The winch isn't running from the alternator. It runs from the battery. The alternator is replenishing the battery not the winch. Even with a 120 amp alt I couldn't hope to touch the winch which is dragging something like 400 amps IIRC. Essentially all I am am doing is stretching out the point at which the winch stops. It's like filling a barrel with a hole in it. If the hole in the barrel is the same as the tap filling it, the level in the barrel never drops.

If the hole is bigger then the barrel level drops by the difference between the hole and the tap. With no alternator at all (ie the engine is off) then you just flatten the battery. If the engine is running then you are adding charge but not as fast as you are emptying it.The big current is running down the winch wire.

Not down the alternator wire. OK so I have a bigger alternator, I'd figure the current charging system can cope with that. But the headlights, radio, interior light, fag lighter wires do NOT need upgrading do they. You winch for generally short periods at a time so things catch up. OK if I utterly flattened the main battery would the alternator then ramp up and replace that as fast as it could?

Yes maybe it would. But that wasn't the question. The question was, if I simply fit a bigger alternator do I have to upgrade all my wiring? Please let's not make it more complicated than that.

A bigger capacity alternator does not put out a billion volts at a gillion amps and fry your electrics.Chris. Please forgive me if this sounds dumb but I think it may be right.Although the battery is a 'resovoir' for the current flow your winch is still connected directly to your alternator is it not (Weather through a fuse/kill switch etc.) so as soon as winching commences you start drawing extra current from the alt.

This is proven (I think) in my truck as the alt belt is a little slack and starts to squeal when I winch for more that about 20 seconds. OK so the 400 amps is running down the winch wire but the alt will still be running at full capacity won't it?I cant remember what I upped mine from and to (Think it was 90 to 120 amps) but it has been like that for about 2 years now and all seems fine and dandy. OK so here is a really simple explanation. No you do not have to do anything with your wires.OK, pretend I own a coal delivery business. I have a street with 30 houses.

They all burn one bag of coal per day. I have a lorry that carries 30 bags. Each day I deliver 30 bags, everyone's happy and I come home empty. One day, I buy a bigger lorry. I now can carry 40 bags of coal, but every day I come home with 10 bags still on. No one needs them. Shortly after that, some new houses are built.

And they all want a bag each every day. Well fancy that. I have that capacity. 10 spare bags. I can supply that and we're all happy. No one needed to build a bigger fire place, I didn't need bigger bags, the coal didn't burn any hotter.

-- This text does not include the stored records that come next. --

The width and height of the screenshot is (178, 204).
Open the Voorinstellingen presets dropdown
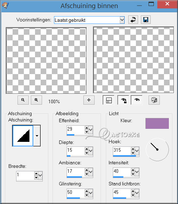coord(122,20)
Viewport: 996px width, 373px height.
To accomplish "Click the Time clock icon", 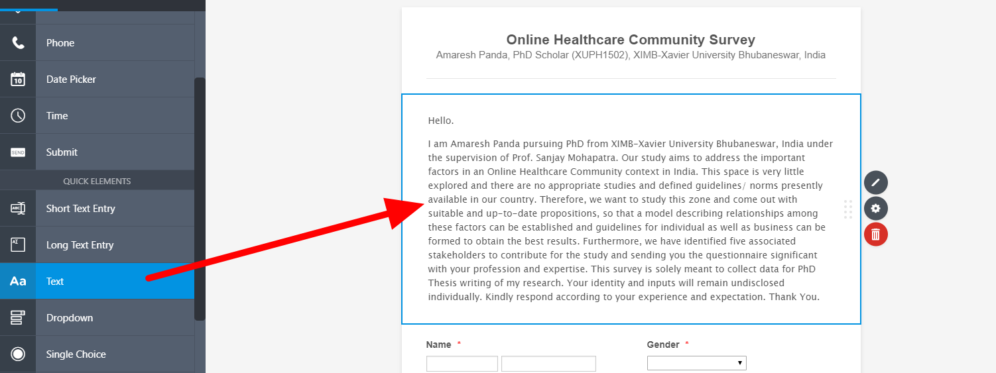I will [x=18, y=116].
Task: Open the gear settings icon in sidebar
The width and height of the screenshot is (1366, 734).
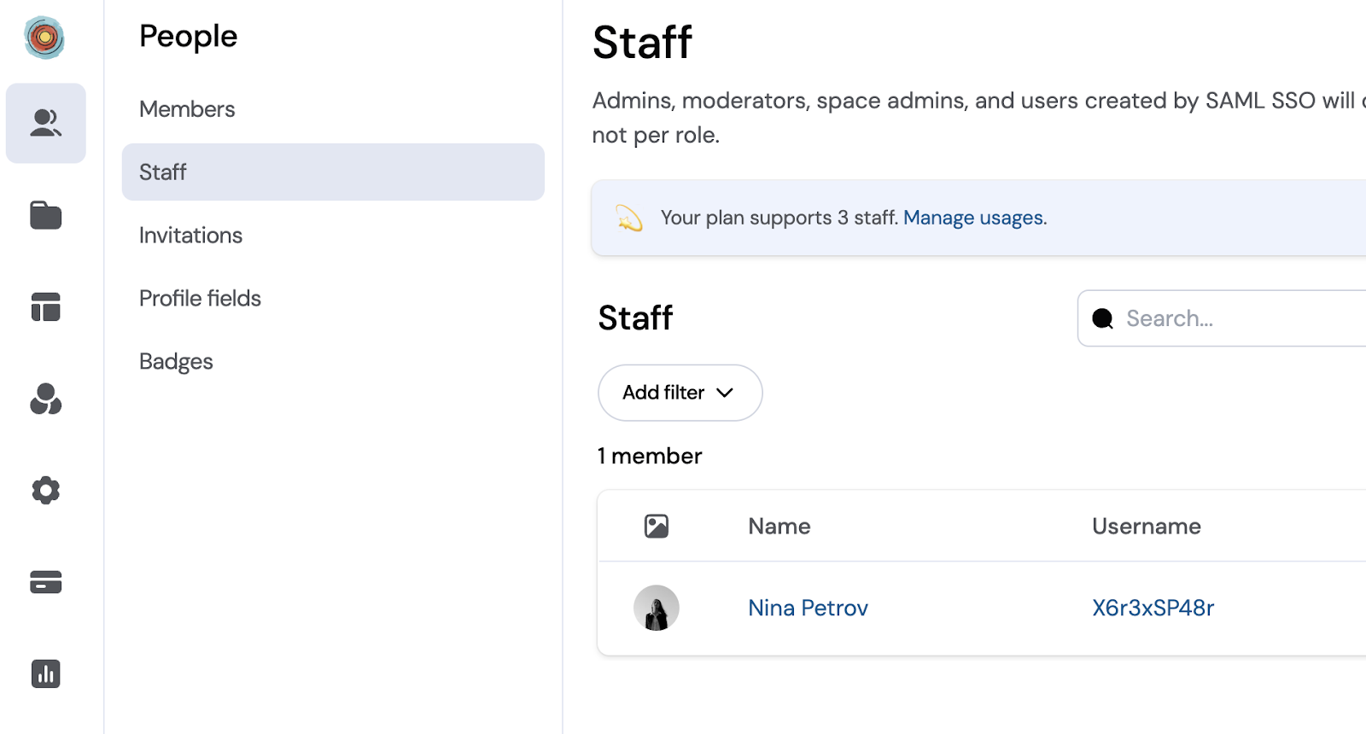Action: [46, 491]
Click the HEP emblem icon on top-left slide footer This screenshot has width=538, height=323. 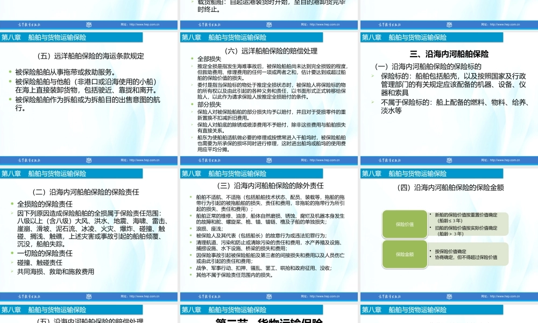[x=89, y=24]
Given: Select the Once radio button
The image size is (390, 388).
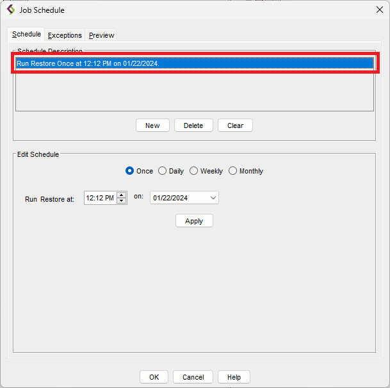Looking at the screenshot, I should (x=130, y=171).
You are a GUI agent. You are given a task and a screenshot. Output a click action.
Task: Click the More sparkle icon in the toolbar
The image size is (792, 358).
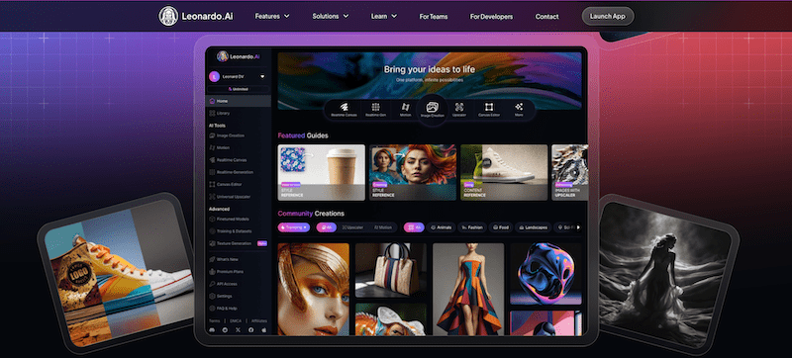pyautogui.click(x=519, y=107)
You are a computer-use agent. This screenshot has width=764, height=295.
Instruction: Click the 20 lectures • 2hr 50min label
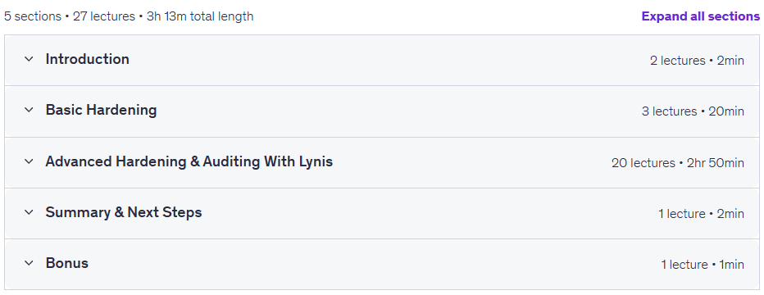(x=678, y=162)
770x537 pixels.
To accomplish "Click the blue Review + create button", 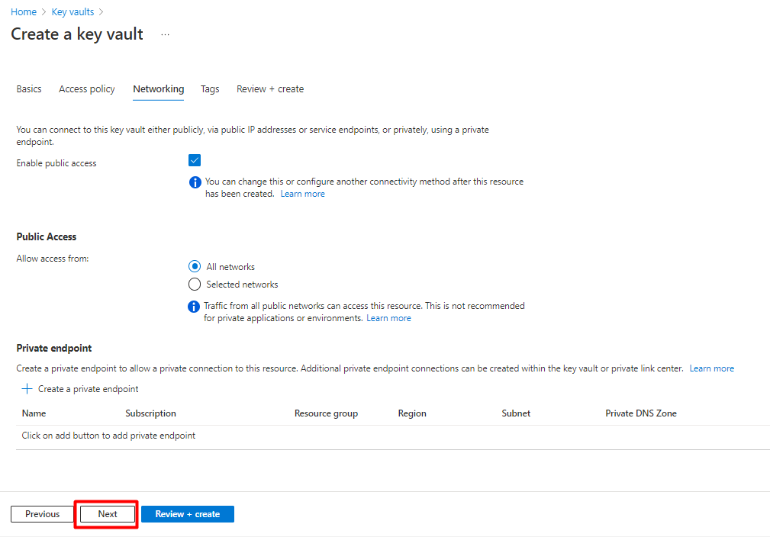I will click(188, 514).
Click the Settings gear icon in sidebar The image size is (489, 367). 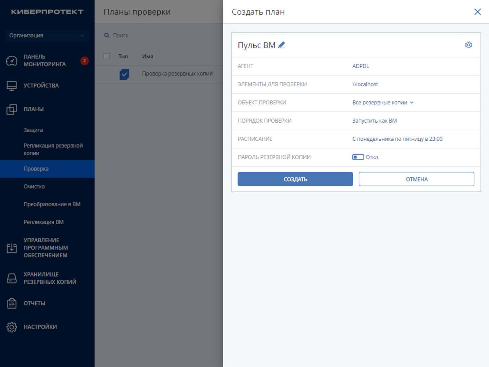pos(12,327)
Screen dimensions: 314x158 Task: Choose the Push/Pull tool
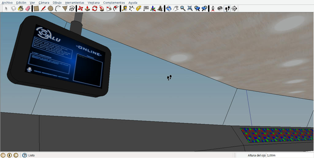pos(87,8)
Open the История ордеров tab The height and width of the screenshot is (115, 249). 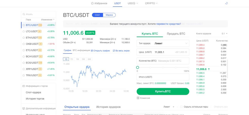point(108,107)

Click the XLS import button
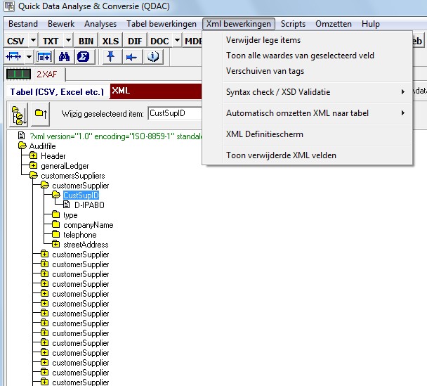coord(110,41)
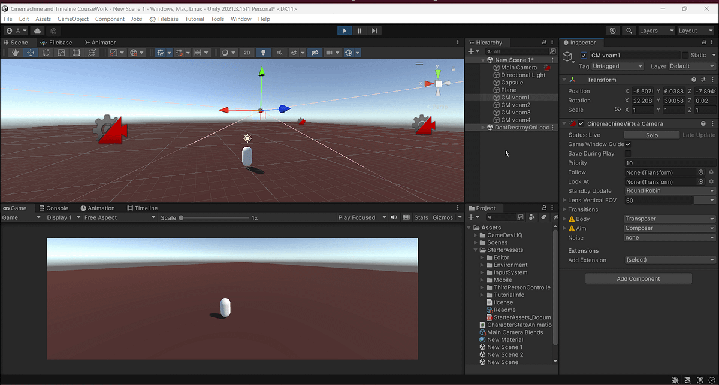Uncheck Game Window Guides

coord(628,144)
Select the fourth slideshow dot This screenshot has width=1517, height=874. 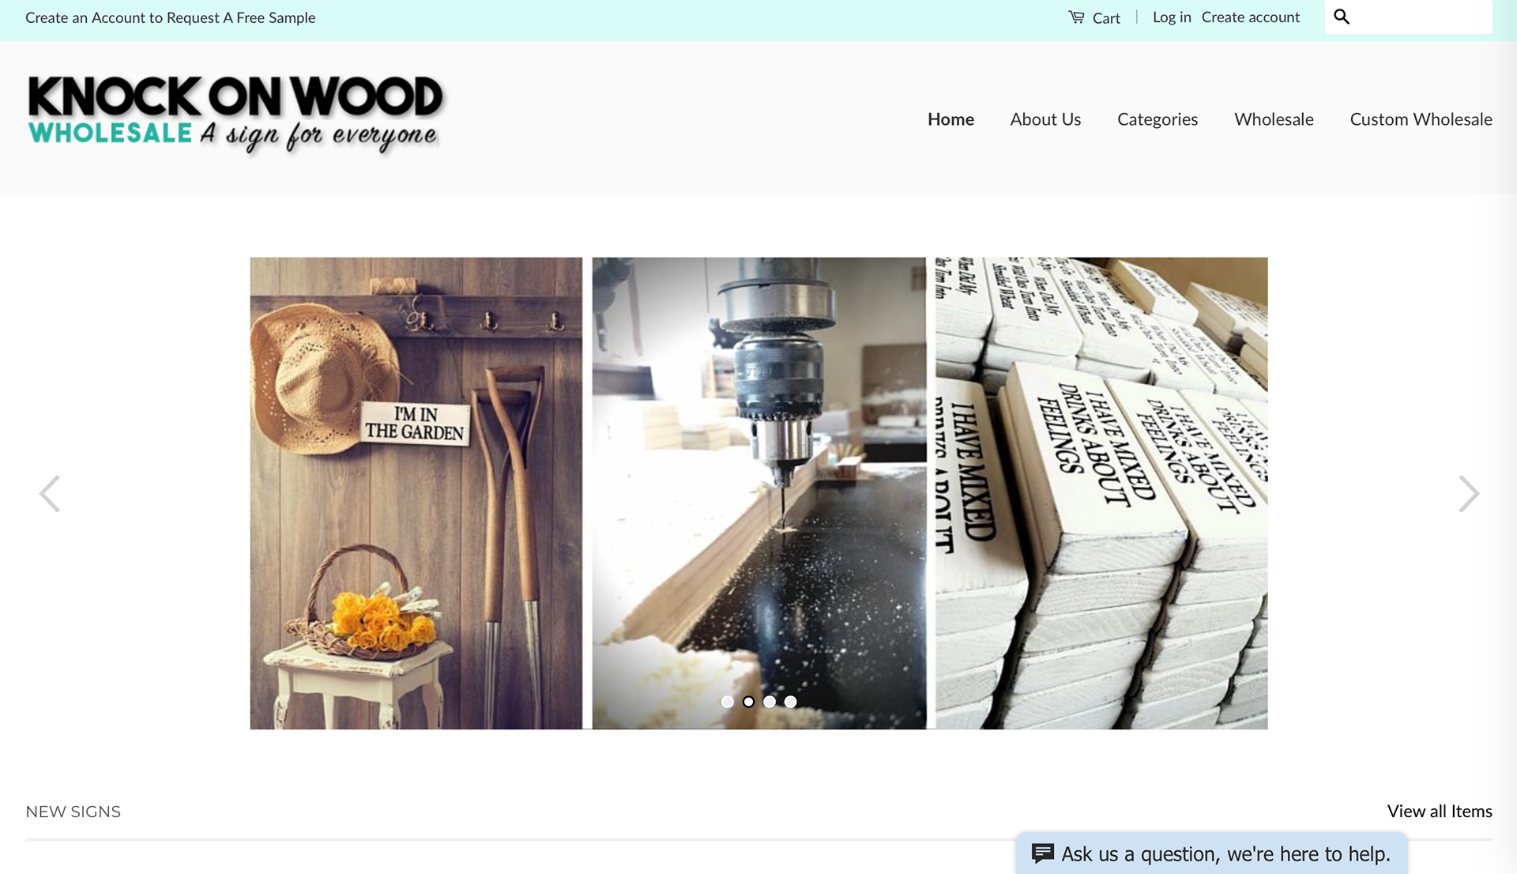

Every house got what it needed.Now if someone builds some more houses, I will need a bigger lorry!Does that make sense? In short, who ever is telling you about needing bigger wires is talking complete bollocks. Mrs Smith at number 11 doesn't care what Mr Crabtree at 29 puts on his fire.

But if he's cold and wants another bag on Tuesday, he can have one - it doesn't affect anyone else. UNLESS I only have a small lorry and can't carry enough coal for everyone. So, you stick a bigger alternator on, IF you have times when you want a bit more power because of high demand. Let's say winching or running something extra like a compressor. It makes no difference to the other things running on your car.Chris.